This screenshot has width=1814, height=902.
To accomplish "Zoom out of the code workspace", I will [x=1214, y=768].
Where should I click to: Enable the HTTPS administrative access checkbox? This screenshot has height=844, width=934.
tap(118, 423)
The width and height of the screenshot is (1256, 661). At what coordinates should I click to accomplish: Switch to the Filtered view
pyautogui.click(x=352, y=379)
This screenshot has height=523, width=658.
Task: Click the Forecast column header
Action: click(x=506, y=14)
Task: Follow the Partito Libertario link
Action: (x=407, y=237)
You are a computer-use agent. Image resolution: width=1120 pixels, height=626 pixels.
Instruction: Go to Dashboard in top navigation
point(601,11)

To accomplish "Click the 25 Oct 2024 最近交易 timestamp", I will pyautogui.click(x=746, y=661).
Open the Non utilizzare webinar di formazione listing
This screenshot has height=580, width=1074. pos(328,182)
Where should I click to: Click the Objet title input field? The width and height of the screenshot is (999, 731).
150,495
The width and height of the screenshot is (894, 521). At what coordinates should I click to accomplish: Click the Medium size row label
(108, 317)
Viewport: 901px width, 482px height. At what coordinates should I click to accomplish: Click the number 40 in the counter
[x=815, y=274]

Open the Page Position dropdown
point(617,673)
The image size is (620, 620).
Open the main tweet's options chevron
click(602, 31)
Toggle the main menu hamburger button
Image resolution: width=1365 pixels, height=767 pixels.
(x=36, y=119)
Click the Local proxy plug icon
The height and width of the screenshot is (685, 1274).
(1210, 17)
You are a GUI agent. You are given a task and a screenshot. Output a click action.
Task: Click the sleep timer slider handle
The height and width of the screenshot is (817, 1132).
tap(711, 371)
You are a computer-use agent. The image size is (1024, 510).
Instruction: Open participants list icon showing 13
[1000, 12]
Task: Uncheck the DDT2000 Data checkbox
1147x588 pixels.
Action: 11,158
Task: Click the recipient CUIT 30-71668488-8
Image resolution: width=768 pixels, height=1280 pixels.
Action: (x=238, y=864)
□ □ □
Taking the line that contains "Instruction: Open participants" as the starting point, copy every line through the end of the listing exactly, and write nothing further.

Worked solution:
Instruction: Open participants list icon showing 13
[1000, 12]
Task: Uncheck the DDT2000 Data checkbox
1147x588 pixels.
Action: 11,158
Task: Click the recipient CUIT 30-71668488-8
Image resolution: width=768 pixels, height=1280 pixels.
Action: (x=238, y=864)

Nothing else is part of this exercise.